I was at work, the morning that I got the call to get to the hospital right away. As I pulled out of the lot, the fuel light lit up in my Ford Explorer, indicating that the tank was close to being empty. I knew the hospital was about 10 miles away and I did not know what type of traffic I would hit. I needed to stop and get gas, because it would suck if I got stuck on the side of the road and not get a chance to see my dad before he passed away.
I stopped at a gas station, slid my credit card through the machine and pumped the fuel for about three minutes. Just enough gas to get me the rest of the way and to make sure that the fuel light was off. I found out through a phone call that my Dad had already passed away when I got the original call at work. I continued to pump more gas, because, now I felt empty.
That was six weeks ago. The fuel light has gone on 4 times since then. Every time it lights up, a wave of emotion hits me and reminds me that I am feeling empty.
When my grandmother passed away a couple of years ago, my mom and her sisters started to notice Butterflies in unusual places. There is a story behind the butterflies, which is too long to write here, but they all look at butterflies as a sign of their mother’s presence. It brings them peace.
My brother Jim’s very close friend, Toz, died in Iraq in 2005. I have been told the story (but I do not remember it exactly) that a Buck, a wild deer, came out of nowhere and watched the funeral procession.

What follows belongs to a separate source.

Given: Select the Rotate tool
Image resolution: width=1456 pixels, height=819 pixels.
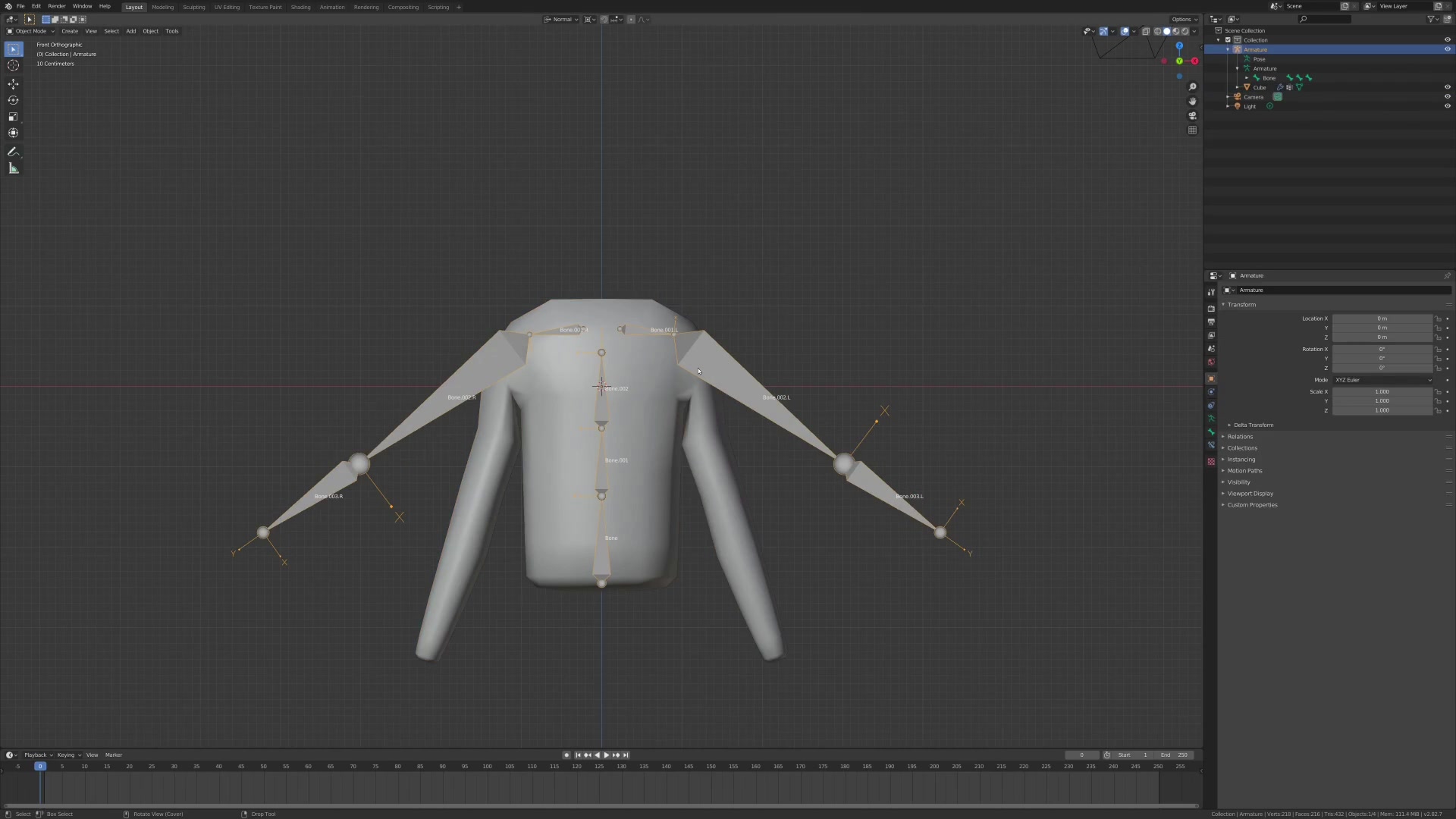Looking at the screenshot, I should (13, 100).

I am not sure of the significance, but there was one, and many people who attended looked at the Buck as a sign that Toz was okay.
I have read and heard other people’s stories of signs, dreams and other weird stuff that has happened after someone has died. I find them all fascinating and most of the stories all end with the fact that the living are now at peace with passing of their loved ones.
I still have not seen or found that sign that has brought me peace, or closure, or whatever I feel that I need, with my father’s death. I know I have plenty of great memories and I am blessed with the fact that I could consider my dad my friend but I keep looking for something else.
I know. I know. It will happen when I am not looking for it. But, right now, all I got is a fuel light blinking.